Metadata-Version: 2.1
Name: json_strong_typing
Version: 0.1.7
Summary: Type-safe data interchange for Python data classes
Home-page: https://github.com/hunyadi/strong_typing
Author: Levente Hunyadi
Author-email: hunyadi@gmail.com
License: MIT
Classifier: Development Status :: 5 - Production/Stable
Classifier: Intended Audience :: Developers
Classifier: License :: OSI Approved :: MIT License
Classifier: Operating System :: OS Independent
Classifier: Programming Language :: Python :: 3
Classifier: Programming Language :: Python :: 3.8
Classifier: Programming Language :: Python :: 3.9
Classifier: Programming Language :: Python :: 3.10
Classifier: Topic :: Software Development :: Code Generators
Classifier: Topic :: Software Development :: Libraries :: Python Modules
Classifier: Typing :: Typed
Description-Content-Type: text/markdown
License-File: LICENSE

# Type-safe data interchange for Python data classes

JSON is a popular message interchange format employed in API design for its simplicity, readability, flexibility and wide support. However, `json.dump` and `json.load` offer no direct support when working with Python data classes employing type annotations. This package offers services for working with strongly-typed Python classes: serializing objects to JSON, deserializing JSON to objects, and producing a JSON schema that matches the data class, e.g. to be used in an OpenAPI specification.
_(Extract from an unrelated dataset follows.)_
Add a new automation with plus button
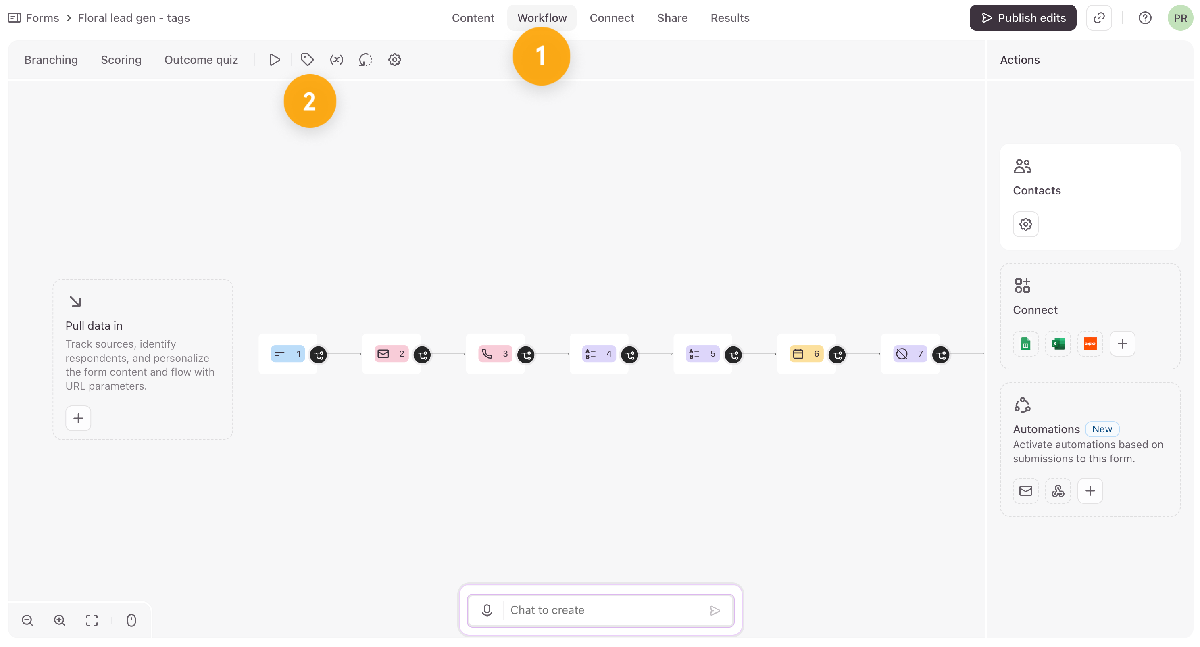1200x647 pixels. pos(1090,491)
This package differs from [pydantic dataclasses](https://pydantic-docs.helpmanual.io/usage/dataclasses/) in that you don't need to have `BaseModel` in your class inheritance chain, making it suitable for operating on classes defined in third-party modules.

## Features

This package offers the following services:

* JSON serialization and de-serialization
    * Generate a JSON object from a Python object (`serialization.object_to_json`)
    * Parse a JSON object into a Python object (`serialization.json_to_object`)
* JSON schema
    * Generate a JSON schema from a Python type (`schema.classdef_to_schema`)
    * Validate a JSON object against a Python type (`schema.validate_object`)
* Type information
    * Extract documentation strings (a.k.a. docstring) from types (`docstring.parse_type`)
    * Inspect types, including generics (package `inspection`)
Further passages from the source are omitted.